Burkina Faso: 37 morts et 60 blessés dans une attaque contre une société canadienne

Boungou (© 2019 Afriquinfos)-Une attaque contre un convoi d’employés burkinabés de la société minière canadienne Semafo dans l’est du Burkina Faso a fait «plusieurs morts et blessés» – 37 selon le dernier bilan – a annoncé mercredi 6 novembre.

Selon les informations fournies par Semafo, l’attaque qui a visé un convoi de cinq bus transportant du personnel, des entrepreneurs et des fournisseurs liés à la compagnie minière, et escortés par des militaires s’est produite à environ 40 km de la mine Boungou, dans l’est du pays.

«Le convoi, accompagné d’une escorte militaire, comptait cinq autobus transportant des employés burkinabés, des entrepreneurs et des fournisseurs de Semafo. Les renseignements présentement disponibles font état de plusieurs morts et blessés», a détaillé la minière québécoise par communiqué.

Selon le gouverneur de la région de l’est du Burkina Faso, cette attaque «barbare et lâche» menée par des «individus armés non identifiés» a fait 37 morts et plus de 60 blessés. Il s’agit d’ailleurs la Pire attaque que le Burkina vient de traverser en cinq ans.
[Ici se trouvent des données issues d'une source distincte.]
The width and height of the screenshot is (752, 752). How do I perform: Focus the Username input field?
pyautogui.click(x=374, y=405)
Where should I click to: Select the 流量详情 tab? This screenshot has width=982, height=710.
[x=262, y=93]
Dans une déclaration le ministère des Affaires étrangères a indiqué ne pas savoir, pour le moment, si des Canadiens ont péri lors de l’attaque.
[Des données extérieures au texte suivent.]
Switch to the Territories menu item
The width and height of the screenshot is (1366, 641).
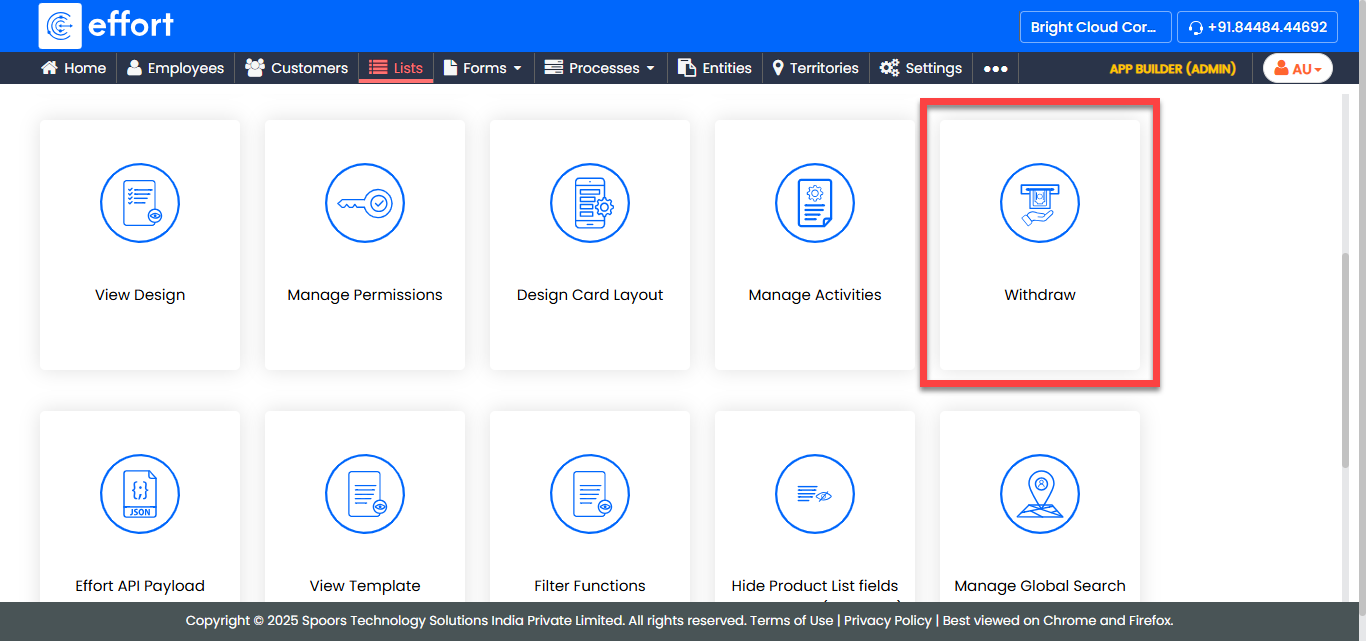point(815,68)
Le site de la mine demeurait sous contrôle et ses opérations n’ont pas été perturbées, a précisé l’entreprise, qui soutient travailler avec les autorités locales pour assurer la sécurité de ses installations et de ses employés.
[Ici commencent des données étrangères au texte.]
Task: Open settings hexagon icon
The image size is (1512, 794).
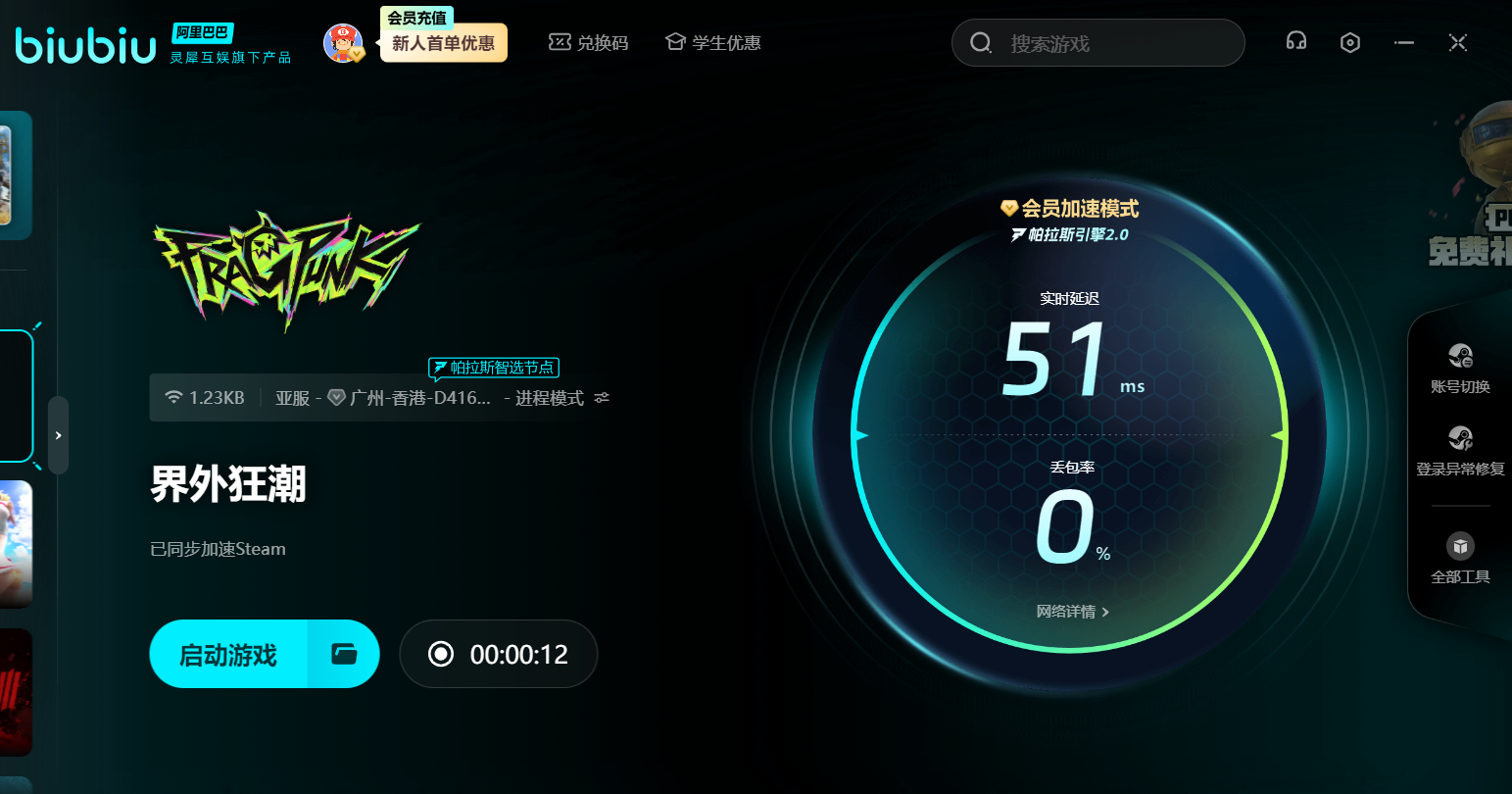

Ce n’est pas la première fois que Semafo doit faire face à une attaque armée contre un convoi transportant ses employés. Au cours de l’été 2018, un employé et un sous-traitant de la mine Mana avaient été tués lors d’un échange de tirs entre des policiers et des bandits, tandis qu’un civil et cinq policiers chargés d’assurer la sécurité de la mine de Boungou avaient été tués lors d’une autre attaque.

Semafo, ce producteur aurifère canadien, basé à Montréal, possède deux exploitations au Burkina Faso, la mine Boungou dans l’est et celle de Mana dans l’ouest du pays.

Le Burkina Faso est pris depuis près de cinq ans dans une spirale de violences attribuées à des mouvements djihadistes, certains affiliés à Al-Qaïda et d’autres au groupe Etat islamique. Depuis début 2015, les attaques djihadistes, de plus en plus fréquentes et meurtrières, en particulier dans le nord et l’est, ont fait près de 649 morts selon un comptage de l’AFP et environ 500.000 déplacés internes et réfugiés, selon l’ONU. Cinq gendarmes et au moins cinq civils avaient été tués lundi matin lors d’une attaque contre le détachement de gendarmerie de Oursi, localité de la province de l’Oudalan, dans le nord du Burkina, près de la frontière malienne.

Cette attaque, faut le préciser survient donc à la, veille d’une rencontre des ministres du G5 Sahel se qui s’est tenue le mardi 5 novembre 2019 à Ouagadougou dans la capitale du Burkina, en la faveur de la 6e session ordinaire du Conseil des ministres de l’organisation.

La réunion statutaire a permis aux participants de faire le point de l’état d’avancement des différents domaines de développement et de sécurité couvert par le G5 Sahel et de formuler les orientations nécessaires en vue d’une meilleure appropriation des différents documents.